• [GIVEN INSTRUCTION]: Which lines in the material below contain the string "packaging", with case counting? Pick out each such line and copy it in full.

• [INFORMATION SHOWN]:

----------

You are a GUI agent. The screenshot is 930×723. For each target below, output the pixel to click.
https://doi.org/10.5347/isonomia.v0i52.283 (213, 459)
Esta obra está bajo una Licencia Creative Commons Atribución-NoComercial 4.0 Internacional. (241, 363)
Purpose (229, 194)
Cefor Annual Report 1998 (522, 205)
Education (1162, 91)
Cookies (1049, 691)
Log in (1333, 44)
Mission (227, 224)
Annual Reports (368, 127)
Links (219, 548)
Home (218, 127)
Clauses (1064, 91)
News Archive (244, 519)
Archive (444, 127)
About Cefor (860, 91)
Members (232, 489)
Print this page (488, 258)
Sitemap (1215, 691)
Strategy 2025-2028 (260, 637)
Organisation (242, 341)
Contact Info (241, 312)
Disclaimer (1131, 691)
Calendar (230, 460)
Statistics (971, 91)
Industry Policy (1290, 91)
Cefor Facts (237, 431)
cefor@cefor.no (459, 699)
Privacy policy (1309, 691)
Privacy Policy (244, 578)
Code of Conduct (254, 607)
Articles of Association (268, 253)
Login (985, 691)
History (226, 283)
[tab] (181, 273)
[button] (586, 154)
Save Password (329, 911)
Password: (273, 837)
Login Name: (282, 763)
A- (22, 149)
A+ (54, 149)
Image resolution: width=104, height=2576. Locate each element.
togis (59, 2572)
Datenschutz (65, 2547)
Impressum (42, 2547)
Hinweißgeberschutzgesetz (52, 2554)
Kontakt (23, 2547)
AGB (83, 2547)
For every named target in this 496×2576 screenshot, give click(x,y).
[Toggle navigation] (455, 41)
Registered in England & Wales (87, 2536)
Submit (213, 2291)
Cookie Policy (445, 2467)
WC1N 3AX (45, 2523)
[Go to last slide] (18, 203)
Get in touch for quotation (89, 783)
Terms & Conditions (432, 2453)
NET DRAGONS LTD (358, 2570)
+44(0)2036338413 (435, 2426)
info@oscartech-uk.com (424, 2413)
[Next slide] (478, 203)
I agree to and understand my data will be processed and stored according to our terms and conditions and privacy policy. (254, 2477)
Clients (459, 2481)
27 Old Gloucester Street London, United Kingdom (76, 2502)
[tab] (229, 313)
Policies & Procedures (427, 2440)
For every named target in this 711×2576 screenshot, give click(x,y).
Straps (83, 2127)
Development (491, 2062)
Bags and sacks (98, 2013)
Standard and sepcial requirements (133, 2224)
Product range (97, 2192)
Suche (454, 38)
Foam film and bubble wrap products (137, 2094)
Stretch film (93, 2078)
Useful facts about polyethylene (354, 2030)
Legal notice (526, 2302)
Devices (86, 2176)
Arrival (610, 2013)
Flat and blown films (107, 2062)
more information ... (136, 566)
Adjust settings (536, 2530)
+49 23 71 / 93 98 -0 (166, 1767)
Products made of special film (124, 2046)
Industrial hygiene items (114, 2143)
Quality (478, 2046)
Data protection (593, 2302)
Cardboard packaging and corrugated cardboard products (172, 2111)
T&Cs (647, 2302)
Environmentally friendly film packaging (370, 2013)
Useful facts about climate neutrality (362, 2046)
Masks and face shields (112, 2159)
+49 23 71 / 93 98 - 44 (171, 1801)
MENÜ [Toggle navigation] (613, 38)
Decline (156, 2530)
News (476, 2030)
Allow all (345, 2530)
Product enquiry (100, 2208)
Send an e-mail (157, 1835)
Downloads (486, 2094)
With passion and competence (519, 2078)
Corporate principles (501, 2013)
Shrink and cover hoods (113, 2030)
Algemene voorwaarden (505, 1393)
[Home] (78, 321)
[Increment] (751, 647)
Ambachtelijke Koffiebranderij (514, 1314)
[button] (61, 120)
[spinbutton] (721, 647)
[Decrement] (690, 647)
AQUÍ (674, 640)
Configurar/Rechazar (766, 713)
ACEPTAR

----------

• [FINAL ANSWER]:
Cardboard packaging and corrugated cardboard products (172, 2111)
Environmentally friendly film packaging (370, 2013)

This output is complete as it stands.